ミッテ区当局は当初、日韓の外交摩擦への発展を懸念して撤去を命じたものの、現地議会や市民運動側の反発を受けて命令を保留。像を「普遍的な戦時性暴力に対する抗議のシンボル」として位置づけようとする団体側と、「一方的な主張に基づく政治的プロパガンダである」とする日本側の間で、設置許可の期限や文言の変更を巡る攻防が長期化しています。

海外での設置運動は、歴史的事実の検証という枠組みを超え、国際的なロビー活動や現地の多文化コミュニティを巻き込んだ情報戦の様相を呈しています。

【2026年最新】韓国の慰安婦像の現在地と日韓関係への実際の影響

2026年現在、日韓関係は安全保障や経済協力を中心に実務的な関係改善が進む一方で、慰安婦像の現場では以前とは異なる新たな対立構図が生まれています。

ソウルの日本大使館前では、従来の正義連による「水曜デモ」に対し、保守系市民団体が「慰安婦像撤去」や「詐欺ビジネス反対」を掲げて至近距離で対抗集会を開催するケースが常態化しました。かつての一枚岩だった韓国世論は二分され、毎週のように警察による厳重な警備が敷かれる異常な光景が続いています。

また、釜山の日本総領事館前や韓国内の公園、公共施設に設置された像は全国で150体を超えており、維持管理費用の支出や公共スペースの利用許可を巡って自治体ごとに議論が続いています。政府レベルでは懸案として棚上げされつつも、一度設置されたモニュメントを動かせない現実が、日韓の感情的なわだかまりを完全に払拭できない要因として影を落とし続けています。

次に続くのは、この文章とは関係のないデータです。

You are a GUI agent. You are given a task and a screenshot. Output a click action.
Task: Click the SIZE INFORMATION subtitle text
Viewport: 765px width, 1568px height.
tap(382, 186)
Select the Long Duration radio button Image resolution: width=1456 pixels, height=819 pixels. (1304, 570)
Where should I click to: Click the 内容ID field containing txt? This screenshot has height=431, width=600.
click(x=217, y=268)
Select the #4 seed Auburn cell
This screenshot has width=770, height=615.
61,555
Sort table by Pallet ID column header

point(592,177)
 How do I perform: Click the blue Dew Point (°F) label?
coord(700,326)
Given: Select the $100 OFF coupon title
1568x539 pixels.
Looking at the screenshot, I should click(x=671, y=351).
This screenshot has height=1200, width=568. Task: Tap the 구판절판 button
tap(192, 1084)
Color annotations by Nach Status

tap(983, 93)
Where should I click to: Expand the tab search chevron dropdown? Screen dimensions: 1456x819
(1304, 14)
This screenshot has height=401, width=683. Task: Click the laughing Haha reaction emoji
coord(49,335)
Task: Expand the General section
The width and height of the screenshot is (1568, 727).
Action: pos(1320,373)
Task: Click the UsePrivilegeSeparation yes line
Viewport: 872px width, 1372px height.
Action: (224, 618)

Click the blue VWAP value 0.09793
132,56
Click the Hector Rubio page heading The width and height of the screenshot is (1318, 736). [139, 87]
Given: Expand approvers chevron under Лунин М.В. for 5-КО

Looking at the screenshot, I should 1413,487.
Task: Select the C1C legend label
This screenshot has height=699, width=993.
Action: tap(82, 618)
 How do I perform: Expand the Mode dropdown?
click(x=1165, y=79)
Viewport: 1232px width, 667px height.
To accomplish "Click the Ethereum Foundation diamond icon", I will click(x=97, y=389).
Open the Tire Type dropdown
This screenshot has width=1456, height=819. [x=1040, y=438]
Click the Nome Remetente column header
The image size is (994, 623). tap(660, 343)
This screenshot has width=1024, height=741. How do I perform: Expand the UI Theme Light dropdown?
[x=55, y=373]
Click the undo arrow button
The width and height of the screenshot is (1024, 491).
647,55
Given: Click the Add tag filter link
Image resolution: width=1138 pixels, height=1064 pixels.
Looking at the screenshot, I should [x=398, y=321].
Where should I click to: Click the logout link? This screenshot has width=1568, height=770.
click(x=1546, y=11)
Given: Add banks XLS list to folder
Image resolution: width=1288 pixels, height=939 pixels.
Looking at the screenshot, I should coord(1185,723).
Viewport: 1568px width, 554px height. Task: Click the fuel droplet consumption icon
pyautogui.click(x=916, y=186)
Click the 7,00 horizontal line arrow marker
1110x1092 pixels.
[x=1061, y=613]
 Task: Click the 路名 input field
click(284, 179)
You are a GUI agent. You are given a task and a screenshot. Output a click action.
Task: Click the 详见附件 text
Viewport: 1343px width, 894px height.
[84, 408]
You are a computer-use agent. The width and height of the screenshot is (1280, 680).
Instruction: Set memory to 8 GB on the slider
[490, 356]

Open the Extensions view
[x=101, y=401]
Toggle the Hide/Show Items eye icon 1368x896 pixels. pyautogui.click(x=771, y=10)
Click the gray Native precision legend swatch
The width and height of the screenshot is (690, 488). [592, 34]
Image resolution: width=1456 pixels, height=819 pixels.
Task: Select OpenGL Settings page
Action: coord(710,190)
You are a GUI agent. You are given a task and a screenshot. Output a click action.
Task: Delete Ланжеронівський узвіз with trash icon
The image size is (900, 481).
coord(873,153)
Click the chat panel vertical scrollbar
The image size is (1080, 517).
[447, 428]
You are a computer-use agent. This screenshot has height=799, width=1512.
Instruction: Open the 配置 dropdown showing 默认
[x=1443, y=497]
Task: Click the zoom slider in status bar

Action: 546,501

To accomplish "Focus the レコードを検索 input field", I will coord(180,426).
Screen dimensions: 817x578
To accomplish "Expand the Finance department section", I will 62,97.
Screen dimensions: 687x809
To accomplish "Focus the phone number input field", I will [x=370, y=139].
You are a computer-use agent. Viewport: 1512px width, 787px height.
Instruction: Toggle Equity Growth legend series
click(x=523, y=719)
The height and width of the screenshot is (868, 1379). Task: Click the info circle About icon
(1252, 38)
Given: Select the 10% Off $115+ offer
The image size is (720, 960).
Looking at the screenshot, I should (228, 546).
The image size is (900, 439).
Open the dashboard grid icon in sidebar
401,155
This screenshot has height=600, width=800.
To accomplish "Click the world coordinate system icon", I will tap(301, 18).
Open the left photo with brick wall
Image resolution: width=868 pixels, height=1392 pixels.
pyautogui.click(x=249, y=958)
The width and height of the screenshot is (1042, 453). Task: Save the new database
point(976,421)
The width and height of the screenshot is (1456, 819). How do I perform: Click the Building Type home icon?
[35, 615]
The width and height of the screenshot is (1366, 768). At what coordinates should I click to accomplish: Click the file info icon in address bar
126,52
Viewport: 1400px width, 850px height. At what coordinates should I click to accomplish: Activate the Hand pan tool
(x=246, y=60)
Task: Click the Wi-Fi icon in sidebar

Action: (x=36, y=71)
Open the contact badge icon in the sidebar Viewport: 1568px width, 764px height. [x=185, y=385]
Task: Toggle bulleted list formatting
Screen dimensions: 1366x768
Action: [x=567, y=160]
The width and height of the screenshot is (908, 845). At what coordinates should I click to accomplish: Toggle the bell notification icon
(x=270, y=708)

【韓国の慰安婦像問題】に関するよくある質問(FAQ)

Q1:ソウルの日本大使館前の像は、違法に設置されたものですか?
A1:道路管理の観点からは無許可設置として始まった経緯があり、日本政府は「外交関係に関するウィーン条約」に抵触していると主張しています。一方、ソウル市鍾路区などの地元自治体は後から条例を制定して「公共造形物」として追認・保護しており、韓国内の法規上は合法化される形が取られています。

Q2:2015年の日韓合意で、慰安婦問題は完全に終わったのではないですか?
A2:国家間の外交合意としては「最終的かつ不可逆的な解決」が合意されました。日本側は10億円の拠出など合意事項を履行しましたが、韓国側で政権交代後に財団が解散され、元慰安婦支援団体などが合意の無効を主張したため、外交的な摩擦が再燃しました。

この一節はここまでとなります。